— Start Records for this exercise —

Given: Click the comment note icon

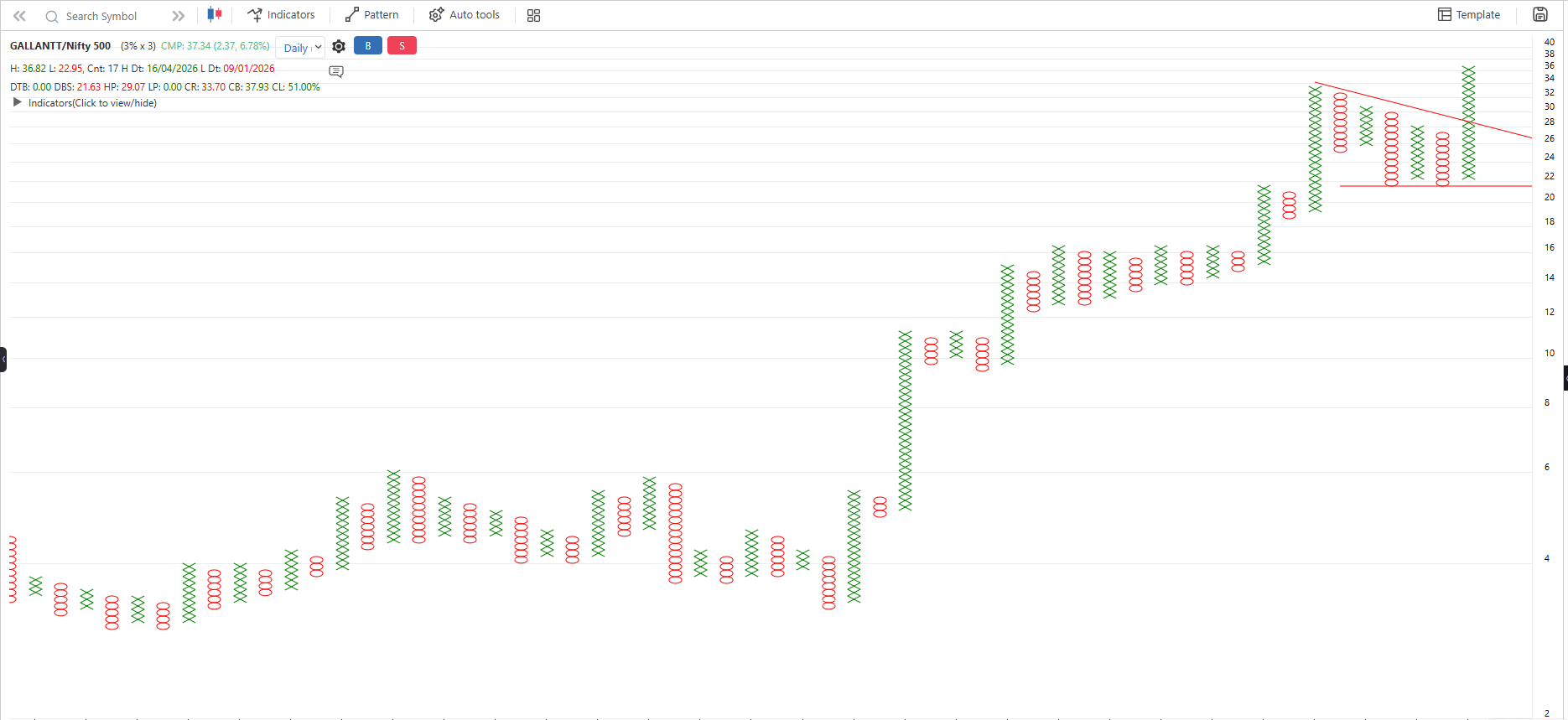Looking at the screenshot, I should (336, 71).
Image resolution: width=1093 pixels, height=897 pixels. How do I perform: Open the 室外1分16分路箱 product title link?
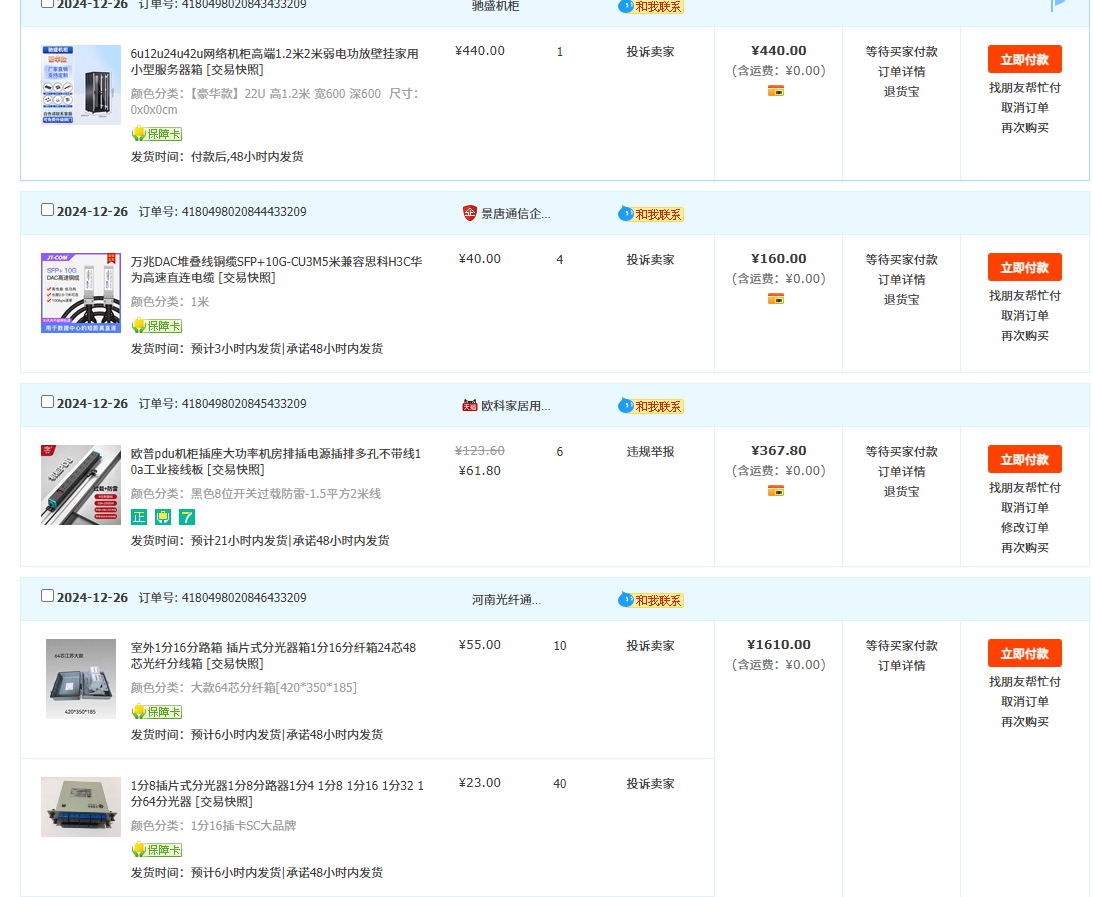point(273,655)
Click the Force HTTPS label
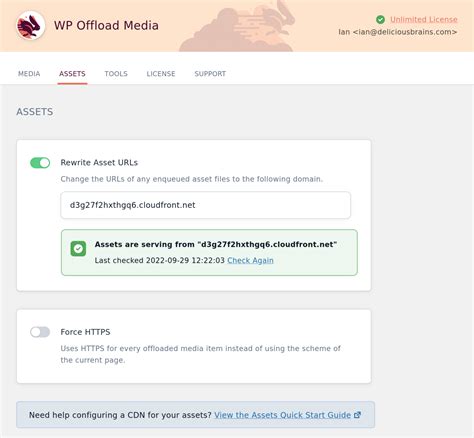 (x=85, y=332)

— End Records for this exercise —

● **Aim**
Convert the items, from the line containing "Image resolution: width=1093" through the end, into a numbered list with no blank lines and no pictures.

● **Result of the exercise**
1. Image resolution: width=1093 pixels, height=897 pixels. How do I perform: Open the 室外1分16分路箱 product title link?
2. point(273,655)
3. Click the Force HTTPS label
4.  (x=85, y=332)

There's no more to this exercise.